Limitations of this study are those inherent to a retrospective database design which includes missing data, coding errors, and reporting bias. Many relevant variables such as self-reported detailed substance use history, cause of patient mortality, and post-discharge data were not available in this database. The sensitivity of currently available marijuana screening tests was another important limitation of this study. It should be noted there is a wide range of methodologies and protocols used by individual participating institutions regarding screening for illicit substances and/or alcohol, and no standardized practice exists in TQIP. Patients with low levels of marijuana consumption may not be detected due to the standard detection limit of 50 ng/mL for THC. Since marijuana screening in this database was an all-or-nothing variable, the frequency, quantity, method (ie ingestion vs inhalation), and temporal relationship between marijuana use and injury were also not available for analysis.
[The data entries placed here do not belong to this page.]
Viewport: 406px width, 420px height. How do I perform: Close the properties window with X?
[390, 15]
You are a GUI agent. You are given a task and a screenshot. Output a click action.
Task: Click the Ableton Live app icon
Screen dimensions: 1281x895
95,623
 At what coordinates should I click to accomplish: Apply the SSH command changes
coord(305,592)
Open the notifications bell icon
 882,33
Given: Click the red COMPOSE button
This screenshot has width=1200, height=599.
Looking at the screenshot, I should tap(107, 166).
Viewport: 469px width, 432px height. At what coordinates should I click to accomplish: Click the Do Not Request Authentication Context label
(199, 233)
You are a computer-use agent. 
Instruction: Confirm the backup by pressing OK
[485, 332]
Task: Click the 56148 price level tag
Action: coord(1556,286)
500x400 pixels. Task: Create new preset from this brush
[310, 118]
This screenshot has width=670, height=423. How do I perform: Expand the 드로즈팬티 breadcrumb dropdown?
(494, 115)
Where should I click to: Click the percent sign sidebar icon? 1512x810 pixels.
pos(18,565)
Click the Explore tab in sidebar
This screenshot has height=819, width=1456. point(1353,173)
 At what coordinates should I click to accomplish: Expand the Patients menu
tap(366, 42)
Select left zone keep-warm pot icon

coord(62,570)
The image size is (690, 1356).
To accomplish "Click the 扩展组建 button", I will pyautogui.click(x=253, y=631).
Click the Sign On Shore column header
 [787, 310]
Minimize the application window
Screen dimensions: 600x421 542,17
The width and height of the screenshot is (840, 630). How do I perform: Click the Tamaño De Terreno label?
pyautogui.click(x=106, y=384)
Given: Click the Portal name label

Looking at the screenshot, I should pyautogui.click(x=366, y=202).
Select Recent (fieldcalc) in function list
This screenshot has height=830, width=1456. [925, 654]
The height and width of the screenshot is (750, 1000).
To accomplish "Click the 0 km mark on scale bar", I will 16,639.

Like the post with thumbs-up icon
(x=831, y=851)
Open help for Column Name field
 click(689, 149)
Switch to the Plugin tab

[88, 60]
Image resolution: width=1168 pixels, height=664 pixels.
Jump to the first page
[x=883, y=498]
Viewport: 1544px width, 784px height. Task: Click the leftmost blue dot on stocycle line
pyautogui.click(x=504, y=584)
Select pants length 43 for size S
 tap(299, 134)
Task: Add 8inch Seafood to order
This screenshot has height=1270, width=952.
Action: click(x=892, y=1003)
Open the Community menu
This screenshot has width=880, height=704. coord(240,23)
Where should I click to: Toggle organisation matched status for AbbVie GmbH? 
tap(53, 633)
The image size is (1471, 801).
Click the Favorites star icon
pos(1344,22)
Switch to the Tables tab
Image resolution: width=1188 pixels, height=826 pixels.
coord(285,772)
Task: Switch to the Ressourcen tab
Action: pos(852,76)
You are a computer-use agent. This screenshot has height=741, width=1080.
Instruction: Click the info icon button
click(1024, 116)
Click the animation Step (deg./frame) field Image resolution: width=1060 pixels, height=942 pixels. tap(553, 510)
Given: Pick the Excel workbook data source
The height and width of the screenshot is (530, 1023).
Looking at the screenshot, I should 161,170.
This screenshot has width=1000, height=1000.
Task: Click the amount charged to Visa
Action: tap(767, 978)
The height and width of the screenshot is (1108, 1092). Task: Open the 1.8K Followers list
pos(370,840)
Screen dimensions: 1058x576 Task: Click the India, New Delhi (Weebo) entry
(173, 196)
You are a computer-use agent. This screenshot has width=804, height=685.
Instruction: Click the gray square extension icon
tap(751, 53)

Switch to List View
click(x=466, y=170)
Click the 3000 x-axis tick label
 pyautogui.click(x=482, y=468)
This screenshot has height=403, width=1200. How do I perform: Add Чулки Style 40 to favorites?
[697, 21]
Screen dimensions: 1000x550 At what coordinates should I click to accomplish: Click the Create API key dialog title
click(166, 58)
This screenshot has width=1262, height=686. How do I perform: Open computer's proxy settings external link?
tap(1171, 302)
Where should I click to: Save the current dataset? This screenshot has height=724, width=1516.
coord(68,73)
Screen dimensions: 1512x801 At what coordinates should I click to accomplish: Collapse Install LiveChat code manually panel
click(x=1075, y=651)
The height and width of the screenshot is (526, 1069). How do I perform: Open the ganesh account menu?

In fact, the half-life of THC varies from 20 to 36 hours in occasional users to 4-5 days in heavy users, requiring 30 days for complete elimination from the body; therefore, it is unclear if the use of marijuana occurred around the time of trauma or before it. This limitation is important to consider as the intoxicating effects of marijuana may have been gone by the time in which the trauma occurred; however, the patient may have continued to screen positive for marijuana upon admission. The retrospective nature of the analysis also limits our ability to determine whether a direct causation—rather than a correlation—between marijuana and gun or knife trauma exists. Lastly, a lack of data regarding the circumstances preceding injury limits our ability to distinguish whether a patient was a victim or a perpetrator of violence. Despite these limitations, the generalizability of these results is strengthened by the large number of patients and trauma centers included.
Conclusion
Our study found that gun and knife trauma are more prevalent in adolescent patients presenting with a pMS. More pMS adolescents sustained serious thoracic injuries which often required immediate operative intervention. While this study could not evaluate whether marijuana directly led to aggression or victimization, resulting in injury, it clearly demonstrates a correlation between marijuana use in adolescents and involvement in high-risk situations with guns and/or knives. These results are particularly concerning as the rate of marijuana use in adolescent trauma patients is high and is expected to continue to rise with legalization in the US. Hence, primary and secondary prevention efforts may be warranted to help curtail the worsening epidemic of marijuana use in adolescents as it appears related to knife/firearm violence. Although marijuana may result in disturbances in equilibrium, we found marijuana to be associated with a lower incidence of falls and bicycle collisions in adolescent trauma patients. These findings need to be validated with future research.
Footnotes
Declaration of Conflicting Interests
The author(s) declared no potential conflicts of interest with respect to the research, authorship, and/or publication of this article.
Funding
The author(s) received no financial support for the research, authorship, and/or publication of this article.